● **AIM A**: Show each line of the listing that contains the string "screenshot", matching case exactly.

------------------------

# Fingernails...ew!



## redrover (Mar 17, 2011)

Does anyone else's dog love fingernails?

It's (relatively) gross and weird, but Jasper always tries to eat finger or toenail clippings. I don't let him, obviously, but I can't figure out why he wants to eat them.

Of note, he's also very fond of his own eye boogers. And human nose boogers, based on his fascination with used tissues.

So weird/funny/gross!


----------



## SteelCityDozer (Aug 25, 2011)

Yes! Both of ours are the same. My fiancé has a cold and the other day he says "did you throw away that tissue?" "What tissue?" "That means one of them ate all of that brown mucus."

GROSS!


----------



## Oquirrh the V (Jun 24, 2011)

This whole subject is super gross. Where's the puking emoticon? ...But Oquirrh will try to lick the file if I've filed my nails or after filing the heals of my feet.


----------



## cooperman (Oct 26, 2010)

Never had an episode of nail clipping munchies but defo on the eye boogers oh and the ear goobs ;D ;D


----------



## harrigab (Aug 21, 2011)

I'm feeling a little sick now..

------------------------

● **AIM B**: Name every user who posted in the forum thread about dogs and fingernails.

(Records from a pointing dataset)
------------------------

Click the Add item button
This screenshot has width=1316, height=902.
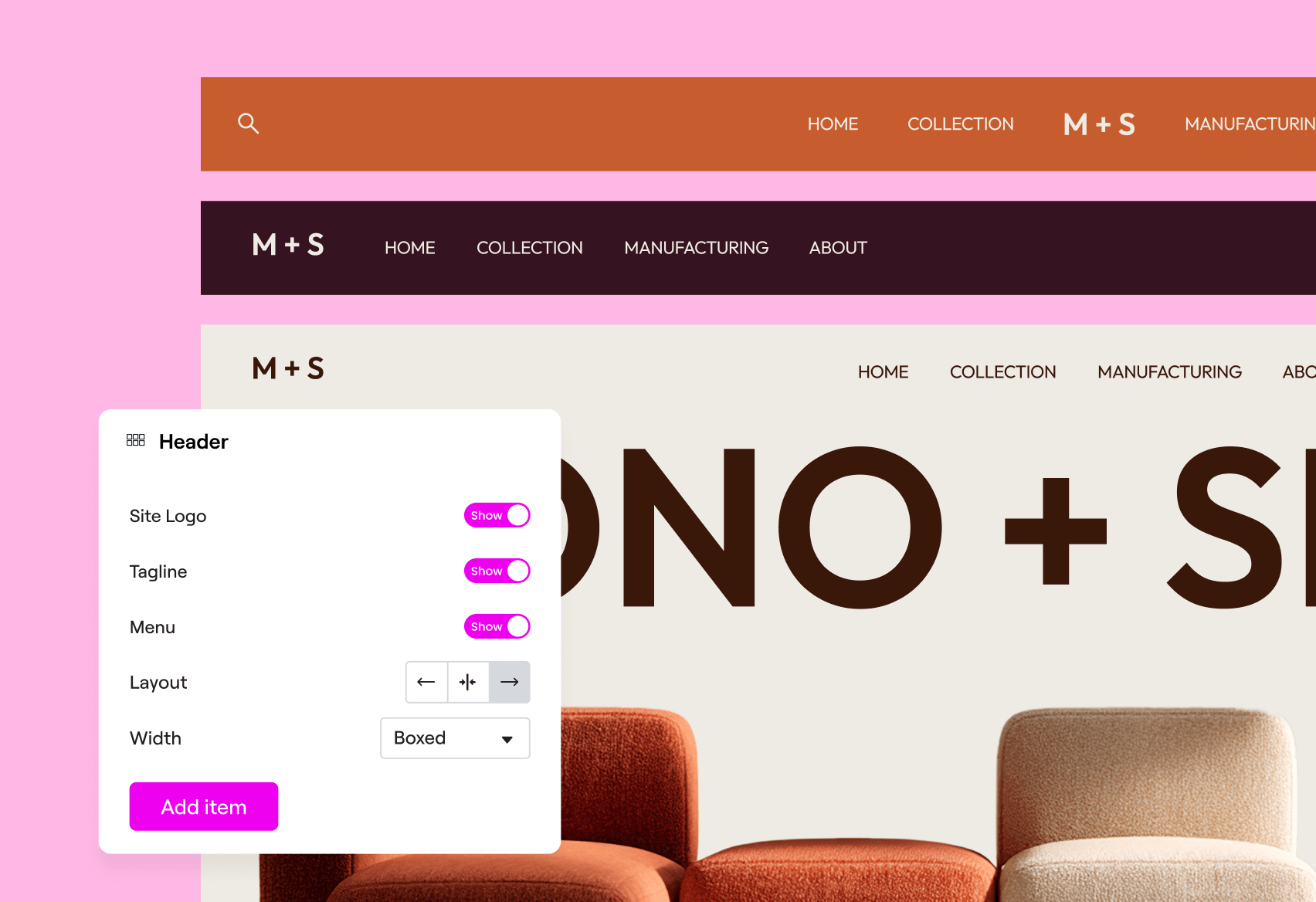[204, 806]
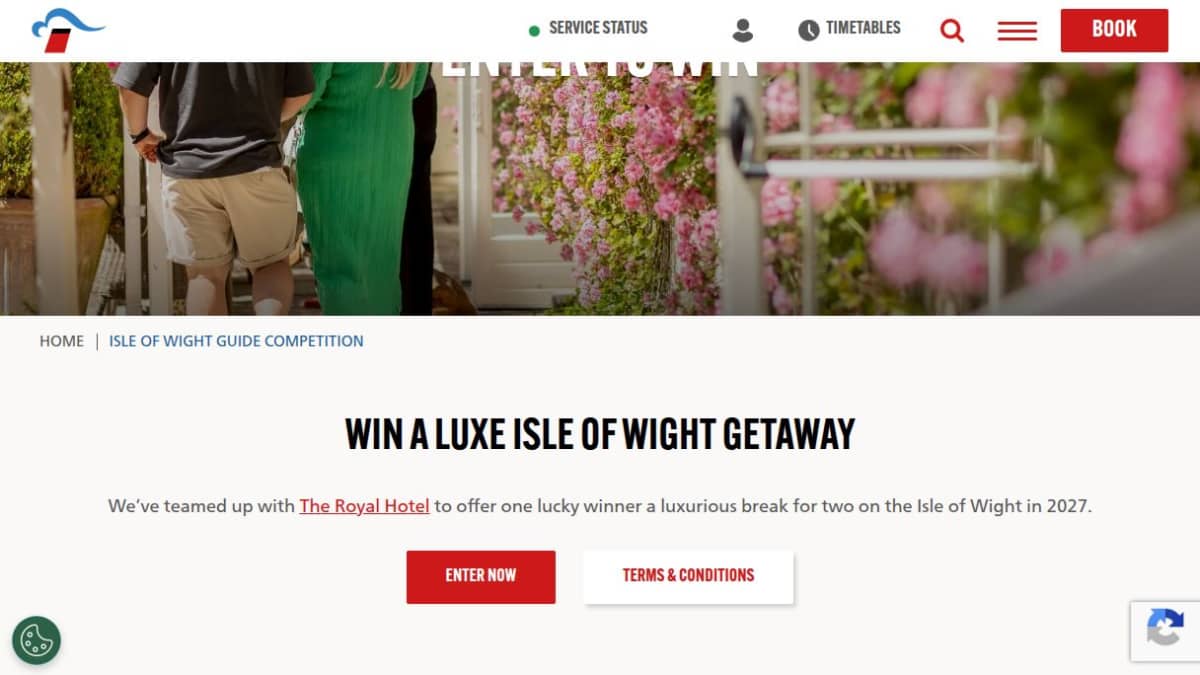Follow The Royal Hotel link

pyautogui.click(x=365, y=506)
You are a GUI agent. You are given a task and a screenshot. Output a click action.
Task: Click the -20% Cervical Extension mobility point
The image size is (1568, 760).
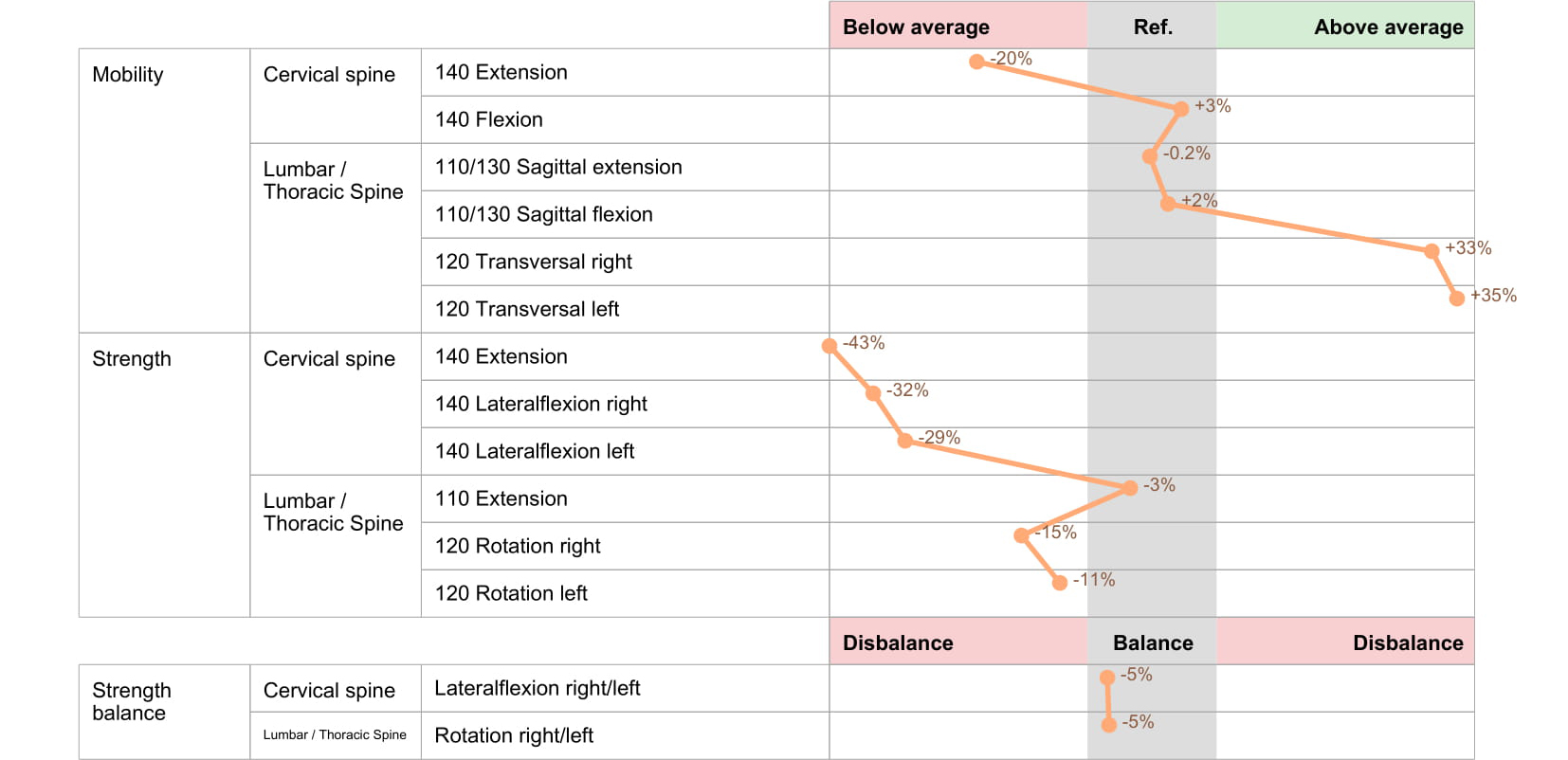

------------------------

● **WRITTEN REPLY A**:
This screenshot has width=1316, height=902.
You are a GUI agent. You are given a task and a screenshot. Output a click action.

● **WRITTEN REPLY B**:
redrover
SteelCityDozer
Oquirrh the V
cooperman
harrigab